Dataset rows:
● ● ● ● ● ● ●

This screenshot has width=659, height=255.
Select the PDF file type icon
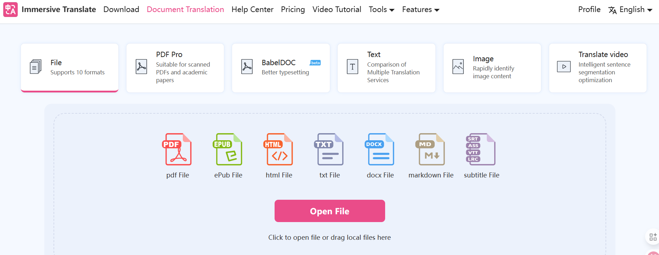(178, 149)
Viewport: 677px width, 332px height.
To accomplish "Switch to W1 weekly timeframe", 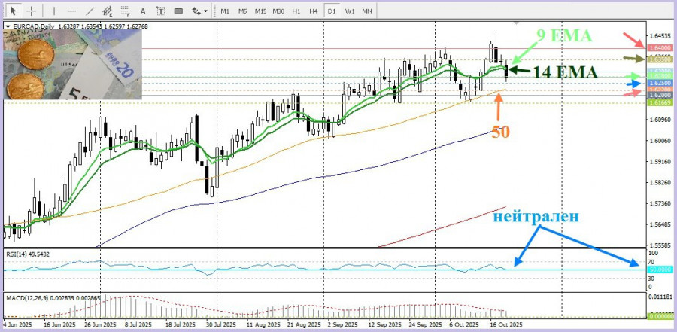I will click(350, 11).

● ● ● ● ● ● ●

(TASK DESCRIPTION) Show each line of the items that contains the string "width".

(RESULT OF THE EXERCISE)
This screenshot has width=659, height=255.
Viewport: 677px width, 332px height.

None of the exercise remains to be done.